Brano fornito:

Traversata del Monte Castore
Già
sperimentata da Varasc.it nel 2010, la
traversata del Monte Castore rappresenta per molti appassionati di
montagna ed alpinismo un autentico gioiello, un prezioso regalo da
attendere e gustare con cura. A prescindere dalle passioni umane, la
montagna è assolutamente deliziosa, conformata in base a due
caratteristiche uniche e squisitamente dicotomiche: una cresta lunga e
sinuosa che diparte dal Colle di Felik lungo la via normale sudorientale,
ed una impressionante, piramidale parete occidentale di neve e ghiaccio
che cade sul Colle di Verra o Zwillingsjoch.

Compito da svolgere:
Rispondi in base al brano sul Monte Castore:
(a) In che anno Varasc.it ha sperimentato la traversata?
(b) Da quale colle parte la cresta lunga e sinuosa?
(c) Su quale colle cade la parete occidentale di neve e ghiaccio?
Per questo compito le voci non servono.

Informazioni estratte:
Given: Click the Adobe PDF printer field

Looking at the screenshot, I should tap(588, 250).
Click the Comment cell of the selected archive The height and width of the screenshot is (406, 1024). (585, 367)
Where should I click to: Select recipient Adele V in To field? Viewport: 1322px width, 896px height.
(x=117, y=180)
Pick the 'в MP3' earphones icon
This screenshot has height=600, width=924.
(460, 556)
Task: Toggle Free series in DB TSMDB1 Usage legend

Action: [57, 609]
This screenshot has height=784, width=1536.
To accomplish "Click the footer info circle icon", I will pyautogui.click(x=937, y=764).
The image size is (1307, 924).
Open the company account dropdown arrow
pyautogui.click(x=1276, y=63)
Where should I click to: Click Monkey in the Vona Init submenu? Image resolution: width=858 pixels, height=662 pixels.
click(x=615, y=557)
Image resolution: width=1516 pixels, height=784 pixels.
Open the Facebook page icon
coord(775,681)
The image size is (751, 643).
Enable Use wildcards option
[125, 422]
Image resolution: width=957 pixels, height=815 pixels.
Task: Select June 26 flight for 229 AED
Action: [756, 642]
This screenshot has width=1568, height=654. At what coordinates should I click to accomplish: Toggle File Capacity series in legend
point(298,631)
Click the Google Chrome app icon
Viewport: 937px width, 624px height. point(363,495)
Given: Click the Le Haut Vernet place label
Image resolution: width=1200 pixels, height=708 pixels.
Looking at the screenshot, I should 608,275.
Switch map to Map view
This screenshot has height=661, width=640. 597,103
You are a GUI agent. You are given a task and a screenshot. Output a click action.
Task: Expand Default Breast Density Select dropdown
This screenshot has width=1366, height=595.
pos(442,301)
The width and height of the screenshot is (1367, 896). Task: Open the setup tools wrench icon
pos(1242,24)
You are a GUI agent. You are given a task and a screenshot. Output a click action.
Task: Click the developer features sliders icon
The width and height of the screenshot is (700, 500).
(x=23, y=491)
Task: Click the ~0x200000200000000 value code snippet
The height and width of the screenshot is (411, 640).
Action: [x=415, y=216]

Risposta:
(a) Nel 2010.
(b) Dal Colle di Felik.
(c) Sul Colle di Verra o Zwillingsjoch.